- Problem statement
Show each line of the records below where the word "agent" occurs.

- Stored items from a collection
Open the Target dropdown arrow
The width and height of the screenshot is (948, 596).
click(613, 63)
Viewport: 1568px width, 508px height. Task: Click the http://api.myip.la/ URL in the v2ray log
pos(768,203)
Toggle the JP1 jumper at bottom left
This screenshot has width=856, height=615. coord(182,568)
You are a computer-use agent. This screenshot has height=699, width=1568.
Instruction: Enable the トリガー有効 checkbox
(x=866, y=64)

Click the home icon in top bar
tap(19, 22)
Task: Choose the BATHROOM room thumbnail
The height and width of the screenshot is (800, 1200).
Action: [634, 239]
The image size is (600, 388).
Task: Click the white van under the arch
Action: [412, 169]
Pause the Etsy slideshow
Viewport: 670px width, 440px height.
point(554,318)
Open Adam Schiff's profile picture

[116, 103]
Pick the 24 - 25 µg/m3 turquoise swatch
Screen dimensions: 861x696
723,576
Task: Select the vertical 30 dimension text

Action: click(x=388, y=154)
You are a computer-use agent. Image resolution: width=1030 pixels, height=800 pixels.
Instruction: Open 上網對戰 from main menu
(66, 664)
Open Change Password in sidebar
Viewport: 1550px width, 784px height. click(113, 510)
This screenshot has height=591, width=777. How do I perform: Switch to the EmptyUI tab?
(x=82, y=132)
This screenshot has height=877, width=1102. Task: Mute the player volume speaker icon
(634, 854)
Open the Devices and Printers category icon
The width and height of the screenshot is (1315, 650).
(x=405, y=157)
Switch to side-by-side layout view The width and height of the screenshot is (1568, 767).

- Solution to this exercise
You are a computer-use agent. This screenshot has height=699, width=1568.
You are a computer-use agent. Image resolution: width=1030 pixels, height=800 pixels.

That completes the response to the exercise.